Eigen-Decomposition-Free Directed Graph Sampling via Gershgorin Disc Alignment

Graph sampling is the problem of choosing a node subset via sampling matrix H ∈ {0, 1} ^K×N to collect samples y = Hx ∈ℝ ^K , K < N, so that the target signal x ∈ ℝ ^N can be reconstructed in high fidelity. While sampling on undirected graphs is well studied, we propose the first eigen-decomposition-free sampling scheme tailored specifically for directed graphs, leveraging a previous undirected graph sampling method based on Gershgorin disc alignment (GDAS). Concretely, given a directed positive graph ${{\mathcal{G}}^d}$ specified by random-walk graph Laplacian matrix L rw , we first define reconstruction of a smooth signal x ^∗ from samples y using graph shift variation (GSV) $\left\| {{{\mathbf{L}}_{rw}}{\mathbf{x}}} \right\|_2^2$ as a signal prior.
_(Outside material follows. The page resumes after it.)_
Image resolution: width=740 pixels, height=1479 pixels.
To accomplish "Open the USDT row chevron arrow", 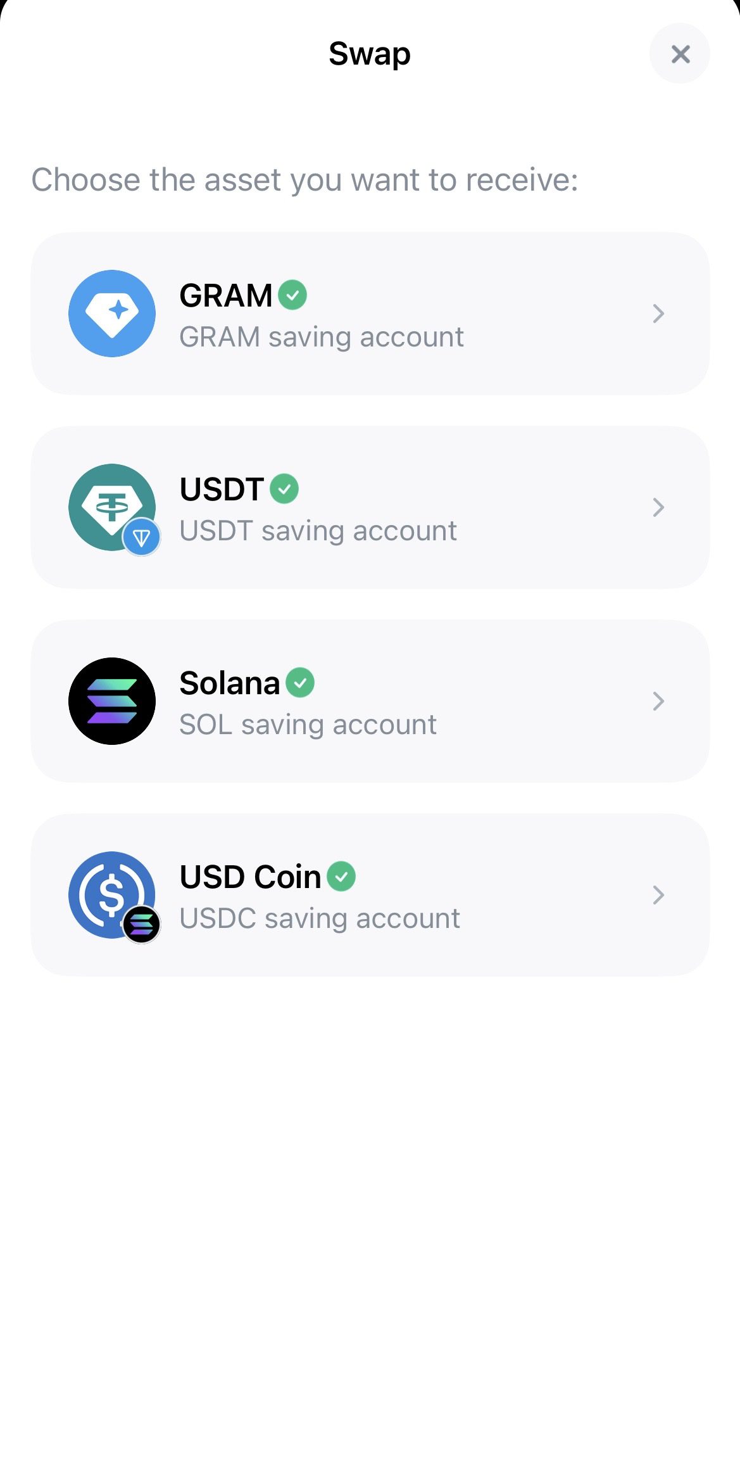I will 658,507.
To minimize the worst-case reconstruction error of the linear system solution x ^∗ = C ⁻¹ H ^⊤ y with symmetric coefficient matrix${\mathbf{C}} = {{\mathbf{H}}^ \top }{\mathbf{H}} + \mu {\mathbf{L}}_{rw}^ \top {{\mathbf{L}}_{rw}}$, the E-optimality sampling objective is to choose H to maximize the smallest eigenvalue λ min (C) of C. To circumvent eigen-decomposition, we maximize instead a lower bound $\lambda _{\min }^ - \left( {{\mathbf{SC}}{{\mathbf{S}}^{ - 1}}} \right)$ of λ min (C)—smallest Gershgorin disc left-end of a similarity transform of C—via a variant of GDAS based on Gershgorin circle theorem (GCT). Experimental results show that our sampling method yielded smaller signal reconstruction errors at a faster speed compared to competing schemes.